WRITTEN TASK A: From the records, copy the lines beginning with the one that has "You are a computer-use" and ending after the one that has "point(759,138)", switching "gold" to "silver" and keeping everything else the same. Give only those lines, and leave out the pictures.

____ SOURCE TEXT

The Cassandra role you assign to the sink connector requires different privileges based on the connector’s configuration. The connector needs specific permissions to perform tasks like writing data, creating tables, or managing its offset storage.

Permissions by configuration

Baseline permissions: The connector always requires these permissions for core functionality.
- LOGIN: To authenticate with the Cassandra.
- SELECT and MODIFY: On the target keyspace and tables to read and write data.
Offset storage table (cassandra.offset.storage.table.enable=true): If you store connector offsets in a Cassandra table, you must also grant:
- SELECT and MODIFY: On the keyspace where the offsets table is located.
- CREATE: If the connector needs to create the offsets table automatically.
Automatic table management (cassandra.table.manage.enabled=true): To allow the connector to automatically create or alter tables, you must also grant:
- CREATE and ALTER: On the target keyspace.
Automatic keyspace creation (cassandra.keyspace.create.enabled=true): To allow the connector to create new keyspaces, you must also grant:
- CREATE: On the target keyspace or ALL KEYSPACES.
Metadata permissions: The connector reads from the system_schema keyspace to perform schema checks and gather metadata. In hardened clusters, you must grant the SELECT privilege on system_schema.

Common connector setup permissions

Here’s a quick summary of the permissions needed for the two most common connector setups:

Minimal setup: For a setup with no automatic schema changes (no auto-DDL) and with offsets stored in Kafka, the role only needs LOGIN, SELECT, and MODIFY on the target keyspace.
Full default setup: For a setup that automatically manages the schema (auto-DDL) and stores offsets in Cassandra, add CREATE and ALTER on the target keyspace, as well as permissions for the offsets table.

This table summarizes the required permissions based on common configuration scenarios.

Connector configuration	Required permissions
Baseline (`table.manage=false`, `keyspace.create=false`, `offset.storage.table.enable=false`)	`LOGIN`, `SELECT`, and `MODIFY` on the target keyspace or table.
Offsets in Cassandra (`offset.storage.table.enable=true`)	All Baseline permissions, plus `SELECT` and `MODIFY` on the offset table keyspace. Also grant `CREATE` if the offset table is auto-created.
Connector manages tables (`table.manage=true`)	All Baseline permissions, plus `CREATE` and `ALTER` on the target keyspace (for creating/altering tables)
Connector creates keyspace (`keyspace.create=true`)	All permissions listed above, plus `CREATE` on the target keyspace (or `ALL KEYSPACES` if new keyspaces are created)

________

WRITTEN TASK B: In the Cassandra connector permissions text, which privilege must be granted on system_schema in hardened clusters?

____ RECORDS SUPPLIED

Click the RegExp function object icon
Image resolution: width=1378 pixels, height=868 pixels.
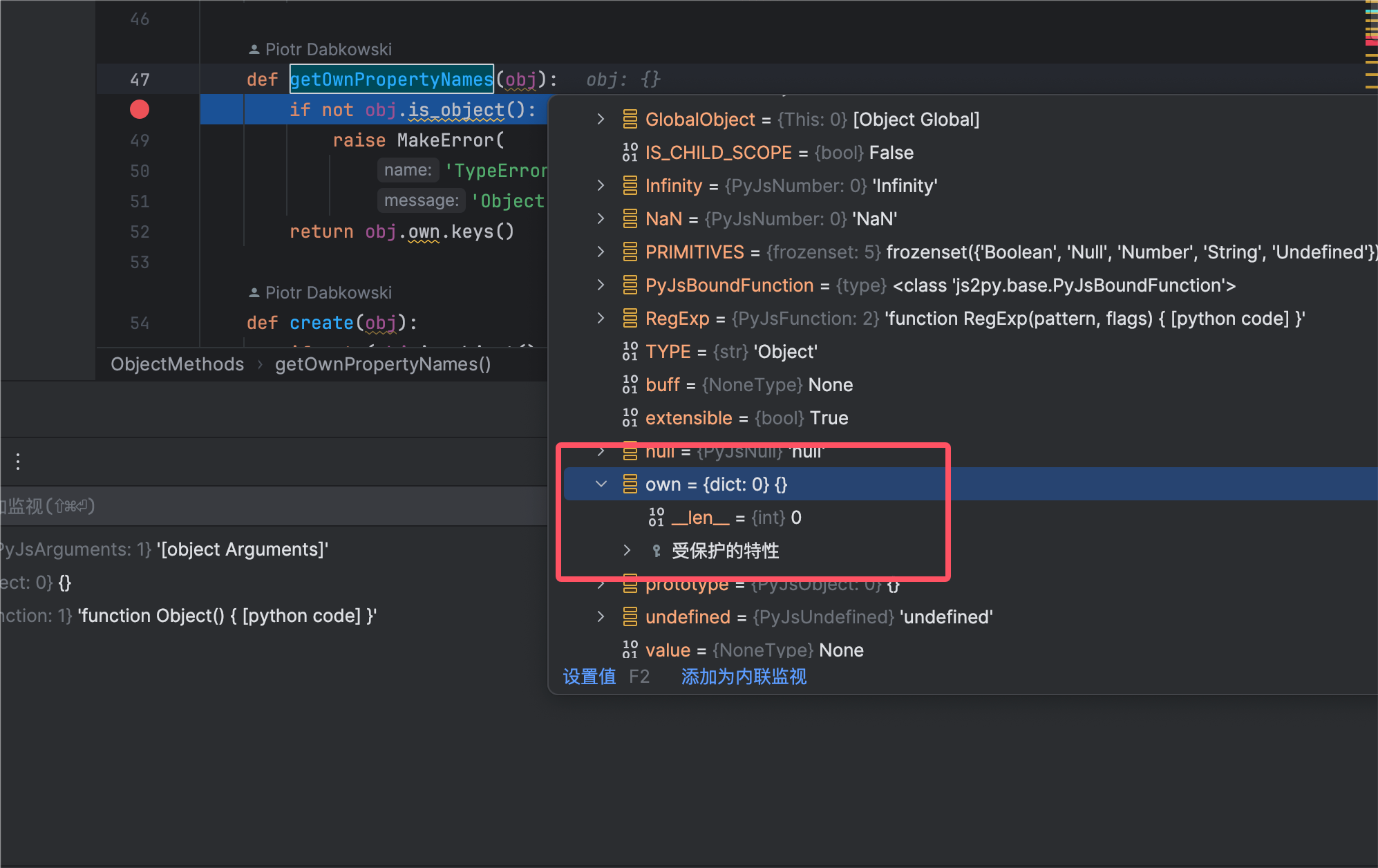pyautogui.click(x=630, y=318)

________
____ RECORDS SUPPLIED

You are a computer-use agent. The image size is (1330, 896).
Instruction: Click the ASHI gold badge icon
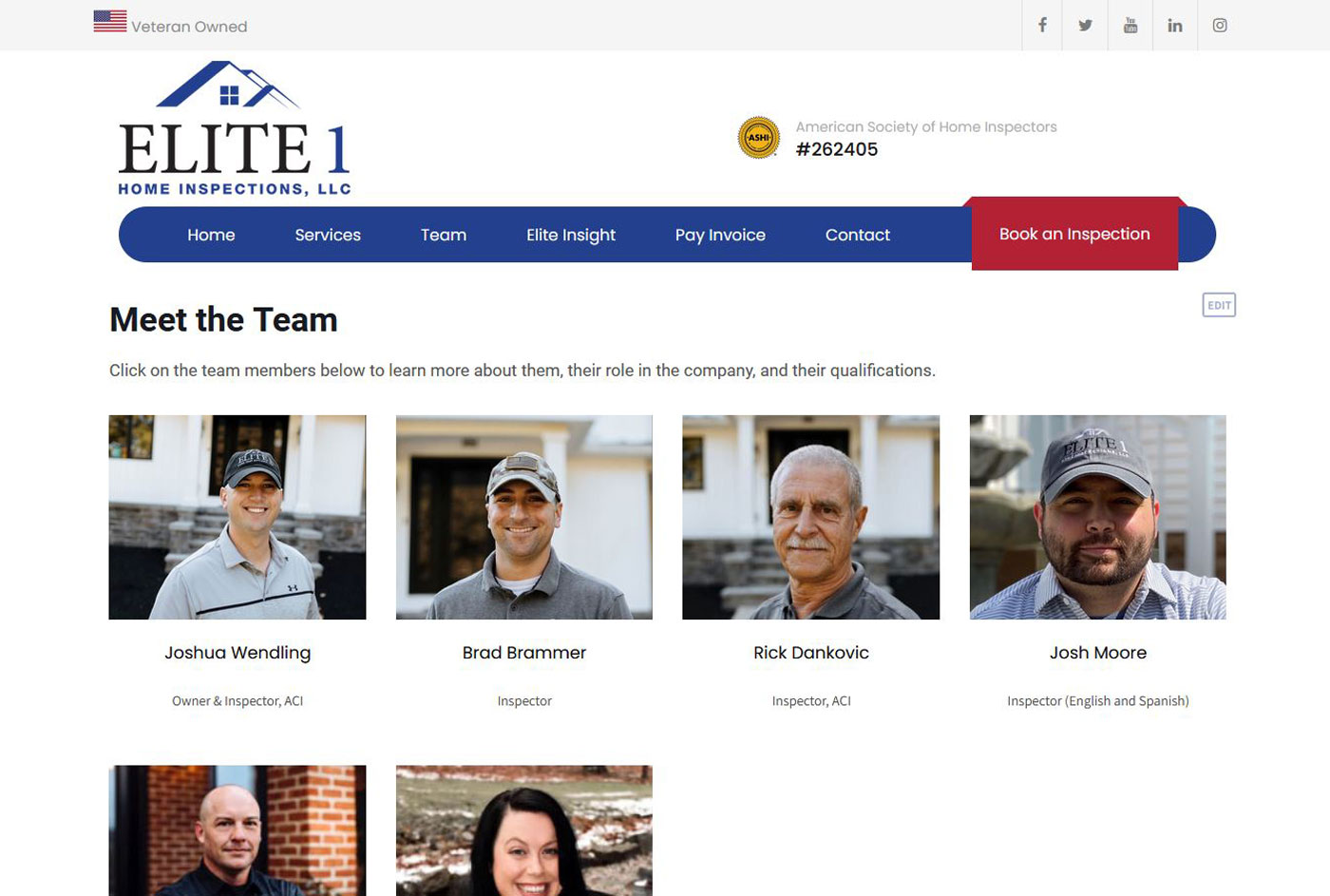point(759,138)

________

REPLY A:
You are a computer-use agent. The image size is (1330, 896).
Instruction: Click the ASHI silver badge icon
point(759,138)

REPLY B: The SELECT privilege.